# What to spray on Orchardgrass?



## Wcbr1025 (May 1, 2015)

I'm needing to control some broadleaf weeds in an OG field. Second cutting was made 12 days ago and I figured I would give it another week to recover before spraying since we've had hot weather. It had fertilizer applied last week.

Now for the problem, my neighbor has soybeans within 100 yards of the OG so I don't wanna spray any 24d or dicambia. I also would like to spray something that won't stunt the grass too badly in hot and possibly dry conditions.

What do you guys suggest?


----------



## rjmoses (Apr 4, 2010)

You might consider spraying with Lo-vol (low volatility) 2,4D.

As always, watch for favorable wind direction and speed.
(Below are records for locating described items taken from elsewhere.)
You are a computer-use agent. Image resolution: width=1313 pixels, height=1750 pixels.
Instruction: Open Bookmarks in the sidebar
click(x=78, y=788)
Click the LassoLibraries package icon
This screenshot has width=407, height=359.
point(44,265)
Often around here, the evenings and early mornings are good times to spray because the winds die down.

Ralph


----------



## 8350HiTech (Jul 26, 2013)

Wait for fall. You'll have better weed kill opportunities and lesser soybean worries.


----------



## rjmoses (Apr 4, 2010)

What weeds?

I was just thinking most broadleafs have already seeded out.

Ralph


----------



## FarmerCline (Oct 12, 2011)

It would be helpful to know what kind of broadleaf weeds you are trying to kill. I have never used it but Cimarron might be an option. I'm not aware that it is as bad to drift as 2/4d and dicamba. It is said to be hard on Timothy and fescue but is supposed to be safe on orchard.

http://www.cdms.net/ldat/ld7gt000.pdf


----------



## Wcbr1025 (May 1, 2015)

rjmoses said:


> What weeds?
> 
> I was just thinking most broadleafs have already seeded out.
> 
> Ralph


Nothing seeded out yet, it was sprayed with 24d in March. The first cut was clean and due to favorable conditions the 2nd cut grew so fast that most weeds were suppressed. Now I have some small morningglory plants coming.


----------



## Vol (Jul 5, 2009)

MG's are easy to kill. I would use 2-4d Amine....wait until you had a 100% favorable light breeze(around 5mph) and spray 2 pints per acre. The other hardier broadleaf's will be suppressed enough off the 2 pints of 2-4dA that they will stop growing. Probably your least expensive option that will work.

Regards, Mike


----------



## endrow (Dec 15, 2011)

You could spray the new Dicamba product xtendimax or there's a version of it by BASF or Dow and I'm not recommending that but I'm just saying you could there's a label for it on xtendimax I know I've read it but I have not purchased either of the other two


----------



## beermutz (Jun 25, 2017)

how about curtail its a grass herbicide it kills all broad leaves it doesn't work well on dandelions but that's where 24d comes in I use curtail on my lawn all the time and I would spary know and once in the spring when you have new grow


----------